Bajó las escaleras en espiral con un vestido negro ajustado que abrazaba su delgada figura de 1,68 m, la tela susurrando contra sus piernas con cada paso. Sus ojos grises brillaban con esa curiosidad inteligente que tanto admiraba, escaneando las filas de botellas polvorientas como una erudita en una biblioteca prohibida. Tetas medianas subían suavemente con sus respiraciones excitadas, su rostro ovalado enmarcado por mechones sueltos que escapaban del moño. Vertí el primer vaso del vintage con elixir, un elixir carmesí profundo que había elaborado yo mismo —vino infundido con un afrodisíaco sutil de recetas antiguas, destinado a despertar sentidos dormidos por mucho tiempo.

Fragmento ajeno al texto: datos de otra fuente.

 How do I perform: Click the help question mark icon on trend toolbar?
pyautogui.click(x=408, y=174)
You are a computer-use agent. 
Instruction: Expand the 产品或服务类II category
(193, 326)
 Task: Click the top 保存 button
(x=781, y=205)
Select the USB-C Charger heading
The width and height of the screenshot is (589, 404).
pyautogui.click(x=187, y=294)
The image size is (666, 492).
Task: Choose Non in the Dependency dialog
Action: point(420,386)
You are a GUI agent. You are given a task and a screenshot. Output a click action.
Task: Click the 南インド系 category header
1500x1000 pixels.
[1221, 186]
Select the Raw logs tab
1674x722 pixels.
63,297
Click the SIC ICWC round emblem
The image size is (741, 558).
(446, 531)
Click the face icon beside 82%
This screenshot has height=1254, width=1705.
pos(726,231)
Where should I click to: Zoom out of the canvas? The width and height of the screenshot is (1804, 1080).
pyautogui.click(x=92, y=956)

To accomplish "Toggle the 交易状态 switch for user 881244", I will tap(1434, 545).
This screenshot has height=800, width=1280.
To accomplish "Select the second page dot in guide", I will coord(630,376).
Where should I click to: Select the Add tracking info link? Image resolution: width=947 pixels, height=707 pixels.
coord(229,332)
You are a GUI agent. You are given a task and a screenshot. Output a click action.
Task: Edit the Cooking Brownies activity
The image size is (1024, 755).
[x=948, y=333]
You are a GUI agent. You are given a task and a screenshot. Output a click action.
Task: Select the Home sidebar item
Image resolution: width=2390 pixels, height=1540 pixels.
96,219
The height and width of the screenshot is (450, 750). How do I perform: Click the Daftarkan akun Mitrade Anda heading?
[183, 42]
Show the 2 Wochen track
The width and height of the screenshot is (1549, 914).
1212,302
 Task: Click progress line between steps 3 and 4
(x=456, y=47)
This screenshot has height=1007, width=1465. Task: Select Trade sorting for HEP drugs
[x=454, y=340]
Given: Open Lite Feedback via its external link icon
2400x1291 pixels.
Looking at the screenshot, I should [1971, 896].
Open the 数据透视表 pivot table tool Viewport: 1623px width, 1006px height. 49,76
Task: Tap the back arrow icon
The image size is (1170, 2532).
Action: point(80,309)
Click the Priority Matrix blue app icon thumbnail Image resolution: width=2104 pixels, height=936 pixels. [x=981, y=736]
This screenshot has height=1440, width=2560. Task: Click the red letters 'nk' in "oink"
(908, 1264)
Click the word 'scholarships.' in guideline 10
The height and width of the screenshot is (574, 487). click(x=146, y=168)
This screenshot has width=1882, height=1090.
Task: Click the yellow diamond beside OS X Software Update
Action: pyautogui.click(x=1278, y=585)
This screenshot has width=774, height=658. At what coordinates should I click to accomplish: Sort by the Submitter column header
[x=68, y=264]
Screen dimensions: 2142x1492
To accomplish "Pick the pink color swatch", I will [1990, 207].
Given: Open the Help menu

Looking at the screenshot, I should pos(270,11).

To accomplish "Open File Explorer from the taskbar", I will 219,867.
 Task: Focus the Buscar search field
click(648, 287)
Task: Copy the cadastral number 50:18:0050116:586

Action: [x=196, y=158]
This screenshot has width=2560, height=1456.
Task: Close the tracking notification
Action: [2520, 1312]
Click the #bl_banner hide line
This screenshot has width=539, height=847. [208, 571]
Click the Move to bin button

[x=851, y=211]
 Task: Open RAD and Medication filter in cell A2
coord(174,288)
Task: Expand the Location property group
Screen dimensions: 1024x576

"Ava, bienvenida", dije, mi voz baja y resonante en el espacio abovedado. Ella sonrió, esa sonrisa inocente pero inquisitiva, tomando el vaso con dedos delicados. "Esto es especial, ¿verdad? Algo que has estado guardando". Su acento americano era nítido, cargado de ansias. Asentí, observando cómo sus labios se separaban al inhalar el buqué —notas de mora, especias y algo más oscuro, más primal. La bodega zumbaba con anticipación; los estantes de botellas se erguían como testigos silenciosos. Ya podía sentir la tensión creciendo, la forma en que su postura se inclinaba ligeramente, acercándose más a la mesa iluminada por velas cargada de cristal y decantadores.

Mientras sorbía, la estudié —la curva esbelta de su cuello, la forma en que el líquido teñía sus labios de rojo rubí. Esta era su primera iniciación verdadera, e iba a guiarla en cada paso, desde la curiosidad hasta la rendición. El aire se volvía más cálido, cargado, como si las piedras mismas contuvieran la respiración.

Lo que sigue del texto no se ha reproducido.